Mac addressed her in impatient French. “You’ve made a mistake, Madame.”

She gave him an anguished look and started babbling. Of course she had not mistaken Mac Mackenzie, the great Scottish lord who had been her lover for years in France. Mac had left his wife for her, but disappeared a year after their little girl had been born. She’d waited and waited for him to return, then she grew ill and too poor to care for little Aimee. She’d traveled all the way to Scotland to find Mac and give Aimee to him.

Mac listened in growing amazement. Hart’s face was set in anger, and Ian stared at the floor, fist tucked under his chin.

“I swear to you, Hart, I have no idea who she is,” Mac said when the woman’s speech wound down. “I have never bedded her, and this girl not my child.”

“Then why the hell is she saying she is?” Hart demanded.

“How the devil should I know?”

Mac heard a light step behind him and a rustle of silk, and he closed his eyes. Damnation.

He opened them again to see Isabella gliding down the last flight of stairs She was fully dressed, every ribbon tied, every button buttoned. The only sign of dishevelment was her hair, which had been brushed into a ponytail that hung down her back. Isabella didn’t say a word to the brothers but headed straight for the fragile young woman.

Hart stepped in her way. “Isabella, go back upstairs.”

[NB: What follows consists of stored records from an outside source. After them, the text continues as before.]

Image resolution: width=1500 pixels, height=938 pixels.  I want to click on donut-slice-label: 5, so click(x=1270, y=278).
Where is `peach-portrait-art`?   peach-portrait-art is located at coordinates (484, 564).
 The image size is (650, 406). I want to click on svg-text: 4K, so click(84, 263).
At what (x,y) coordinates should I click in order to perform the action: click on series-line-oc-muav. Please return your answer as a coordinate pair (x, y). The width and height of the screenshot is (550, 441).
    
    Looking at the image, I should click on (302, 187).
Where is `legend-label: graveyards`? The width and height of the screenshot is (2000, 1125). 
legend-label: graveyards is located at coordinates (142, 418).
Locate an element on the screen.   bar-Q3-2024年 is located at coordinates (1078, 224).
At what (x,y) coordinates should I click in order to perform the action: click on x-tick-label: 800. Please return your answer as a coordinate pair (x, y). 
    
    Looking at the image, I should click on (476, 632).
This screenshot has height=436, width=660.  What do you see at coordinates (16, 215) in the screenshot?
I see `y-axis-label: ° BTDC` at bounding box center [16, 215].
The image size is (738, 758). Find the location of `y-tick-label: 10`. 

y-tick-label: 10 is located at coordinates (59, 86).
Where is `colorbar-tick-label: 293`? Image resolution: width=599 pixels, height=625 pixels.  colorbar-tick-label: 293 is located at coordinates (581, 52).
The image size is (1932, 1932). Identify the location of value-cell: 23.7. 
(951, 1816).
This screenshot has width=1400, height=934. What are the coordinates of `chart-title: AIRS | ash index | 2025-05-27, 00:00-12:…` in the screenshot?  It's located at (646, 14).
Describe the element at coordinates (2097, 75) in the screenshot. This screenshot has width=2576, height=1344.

“Do not tell me what to do, Hart Mackenzie,” she said crisply. “She obviously needs to sit down. Can one of you men be prevailed upon to ring for tea?”

“Isabella.” Hart tried his stern tone.

“It is not Mac’s child,” Ian repeated. “Not old enough.”

“I heard you,” Isabella said. “Come with me, petite,” she said to the woman in French. “We will sit, and you will rest.”

The woman stared at Isabella in astonishment as Isabella put a gentle arm around her shoulders. She let Isabella lead her a few steps before she put her hand to her belly and collapsed to the floor.

Mac shouted at Bellamy, who’d been heading for the servants’ hall in response to Isabella’s command. “Never mind the blasted tea, Bellamy. Send for a doctor.”

He helped Isabella lift the woman and get her to a settee. The woman gazed at Mac in terror, but Isabella spoke quietly to her. “It will be all right, Madame,” she said. “A doctor will come. You will rest.”

The woman began to weep. “An angel. You are an angel. My poor baby.”

The child, watching her mother collapse, hearing the men shout, and being no fool, realized that something dreadful was taking place. She did what all children would do in such a situation—she opened her mouth and started to wail.

The woman’s weeping escalated. “My poor baby! What will become of my poor baby?”

Ian turned his back on them all and rushed up the stairs, passing Beth, who was coming down, as though he didn’t see her. Beth blinked at Ian’s retreating back then paused to debate which way to go—up or down.

She decided on down. Beth went to the little girl and lifted her into her arms.

“Hush now,” she said in French. “No one will hurt you. See, here is Maman.”

Beth carried the child to her mother, but the young woman didn’t reach for her baby. She was sitting back against the cushions as though she hadn’t sat on something soft in a long time, if ever.